The energy and inventiveness contained in Robert Rodriguez' Spy Kids could fuel a half-dozen Disney movies. The movie is clean, agile, and extraordinarily conceived: Willy Wonka meets Roald Dahl in a high-tech Latino funhouse. Rodriguez' B-movie flair for breathless pacing and visual dash are in full effect here. And where is here, exactly?
Spy Kids unfolds in a sugar-rush world. Gregorio and Ingrid Cortez (Antonio Banderas and Carla Gugino) are top-notch superspies who fell in love while on assignments to assassinate each other. Now they're parents. One final mission gets botched and the Cortez's two kids (Alexa Vegan and Daryl Sabara) must go undercover to save Mom and Dad from an evil kids show host (Alan Cumming) with unpleasant plans for Nielsen success up his sleeve.

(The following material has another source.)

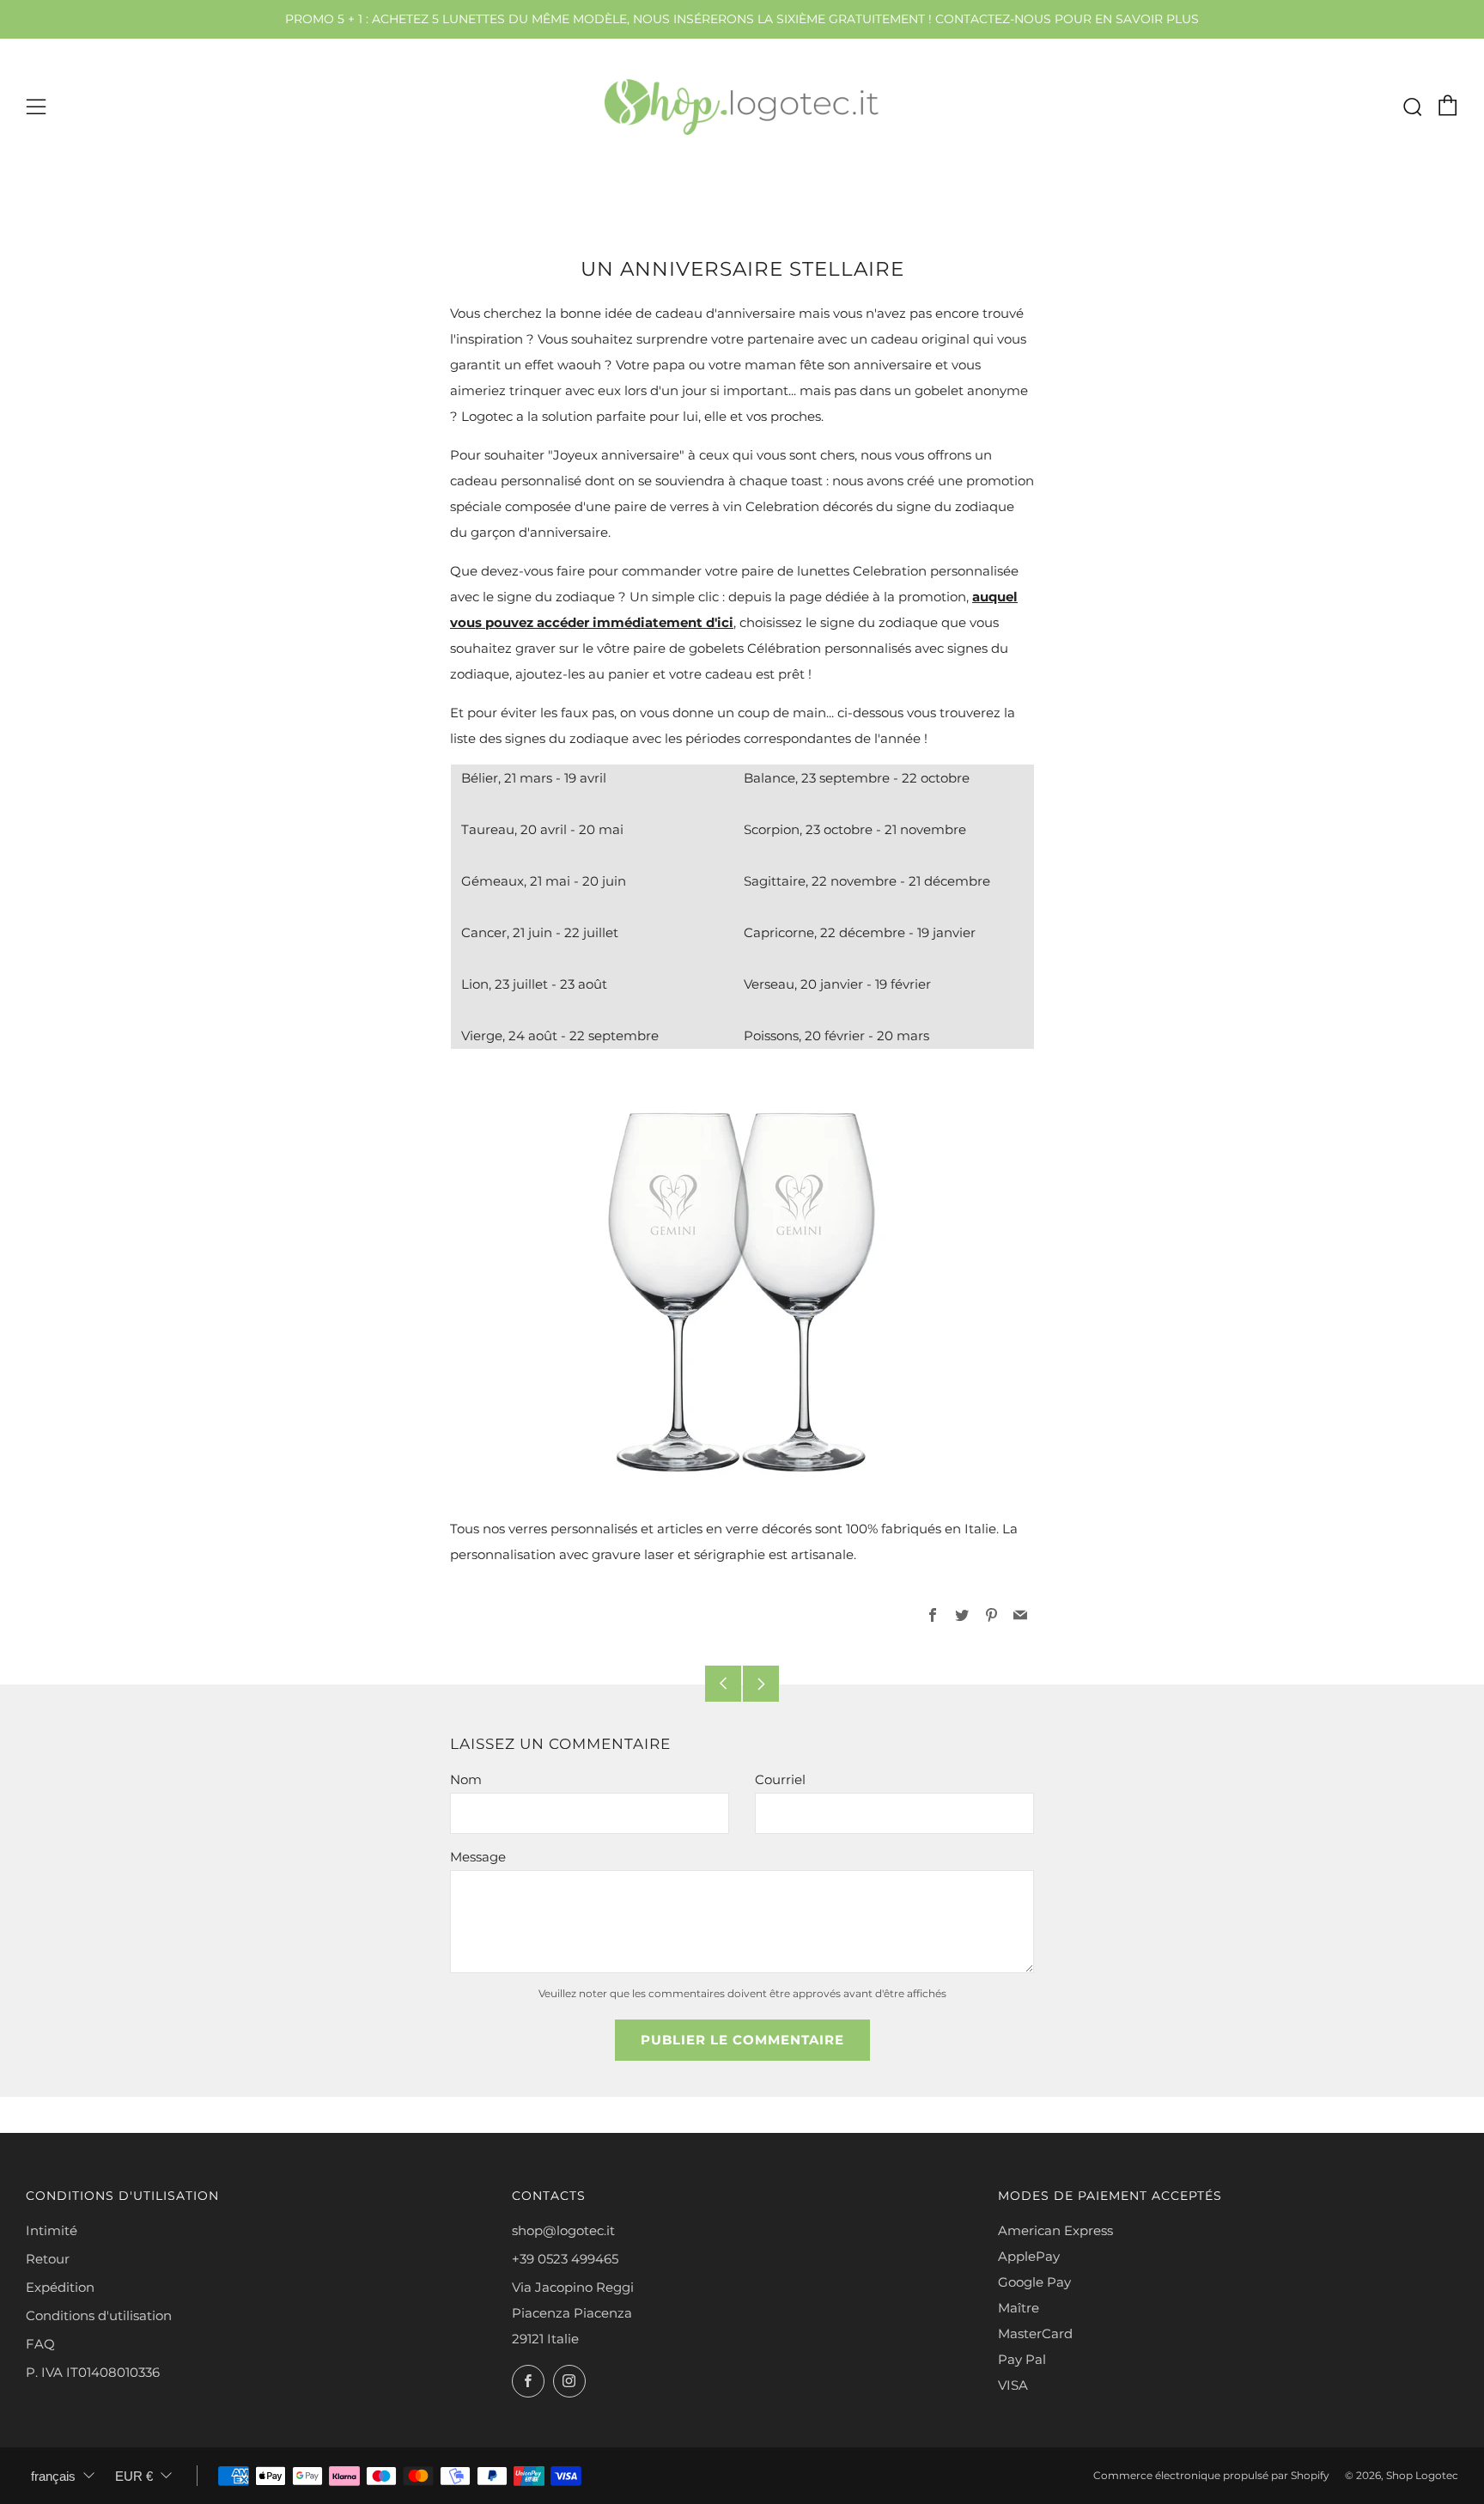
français (53, 2476)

The plot stays coherent as it sprints from one madcap scenario to the next. In the world of superspies and gadgetry, nearly everything is possible. This is a kids' movie but it lacks all elements of condescension and forced cuteness. Banderas gives a particularly worthwhile performance, gently mocking his Latin lover status while remaining as handsome as ever and getting in some great gags. One hopes other filmmakers for young audiences will watch Spy Kids and learn a little.